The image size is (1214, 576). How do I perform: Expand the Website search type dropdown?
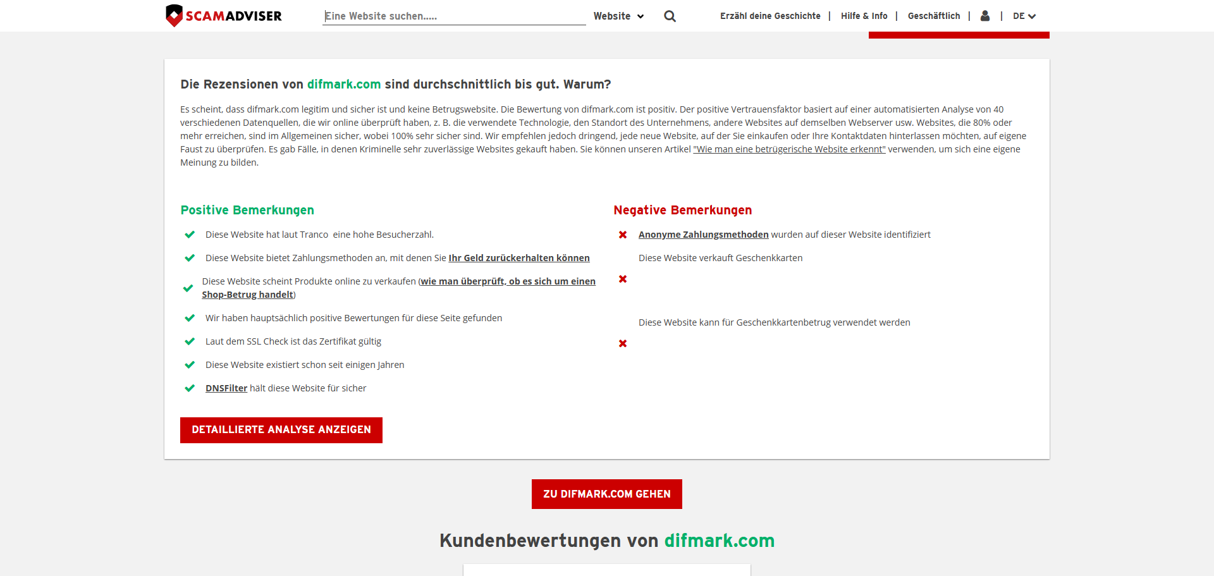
================
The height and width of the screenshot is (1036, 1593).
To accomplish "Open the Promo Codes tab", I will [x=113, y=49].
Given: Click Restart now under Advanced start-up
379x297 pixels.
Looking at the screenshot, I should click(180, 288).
================
*EXERCISE DESCRIPTION*
Can you copy out everything above, word for word, from the line containing "The height and" down to the line containing "Looking at the"?

*TASK SOLUTION*
The height and width of the screenshot is (1036, 1593).
To accomplish "Open the Promo Codes tab", I will [x=113, y=49].
Given: Click Restart now under Advanced start-up
379x297 pixels.
Looking at the screenshot, I should click(180, 288).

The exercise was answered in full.